WolfganP commented 4 years ago

Follows from https://github.com/corrados/jamulus/issues/339#issuecomment-657076545 for better focus of the discussion.

So, as the previous issue started to explore multi-threading on the server for better use of resources, I first run a profiling of the app on debian.

Special build with: qmake "CONFIG+=nosound headless noupcasename debug" "QMAKE_CXXFLAGS+=-pg" "QMAKE_LFLAGS+=-pg" -config debug Jamulus.pro && make clean && make -j

Then run as below, and connecting a couple of clients for a few seconds: ./jamulus --nogui --server --fastupdate

Once disconnecting the clients I gracefully killed the server pkill -sigterm jamulus

And finally run gprof, with the results posted below: gprof ./jamulus > gprof.txt

https://gist.github.com/WolfganP/46094fd993906321f1336494f8a5faed

It would be interesting to see those who observed high cpu usage run test sessions and collect profiling information as well to detect bottlenecks and potential code optimizations, before embarking on multi-threading analysis that may require major rewrites.

storeilly commented 4 years ago

I'll leave the proper report to the expert @softins I only dabble but I will say that there are 4 packets with frame length of 1518 CLM_CONN_CLIENTS_LIST (59 clients) and CONN_CLIENTS_LIST (59 clients) and many fragmented reassembled packets.

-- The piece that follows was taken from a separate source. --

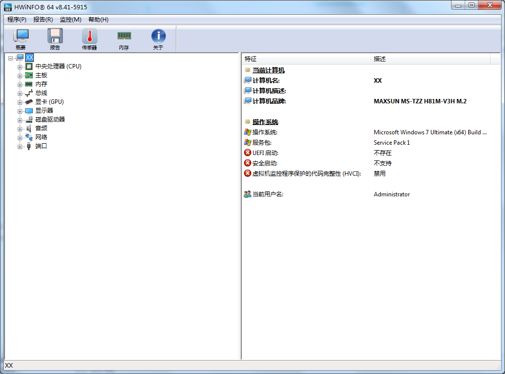The image size is (505, 374).
Task: Select the UEFI 启动 row
Action: [x=265, y=153]
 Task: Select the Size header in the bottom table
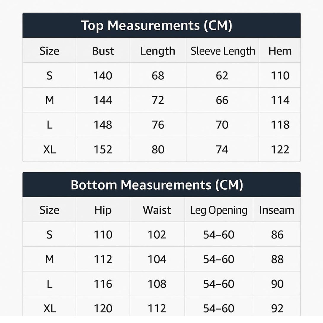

softins commented 4 years ago

Not quite sure what was happening on that test (20200906-201952), but it looks the same as the previous test. Either the server didn't have Volker's latest test changes, or they didn't have the desired effect. The size of the CONN_CLIENTS_LIST grows until all but one of the names have been filled in, at which point the whole packet is 1509 bytes long. This gets acked by the test clients, but not by the Windows client. When the last name is filled in, the list gets fragmented into two IP packets, the first of which is 1514 bytes long. These messages continue to get acked by the test clients, but the communication with the Windows client is stalled.

softins commented 4 years ago

@storeilly it's not a solution, but might be a useful data point, if you could reduce your MTU by 8 bytes, and then Volker repeat the test with standard server code. This will cause fragmentation to kick in slightly earlier, and might then keep the Windows client going, if indeed it can receive fragmented packets (does the Windows client correctly display the Default Server list? I imagine it must do).

To do this, on the fly:

# ifconfig eth0 mtu 1492 up

(replacing eth0 with the actual interface name, of course)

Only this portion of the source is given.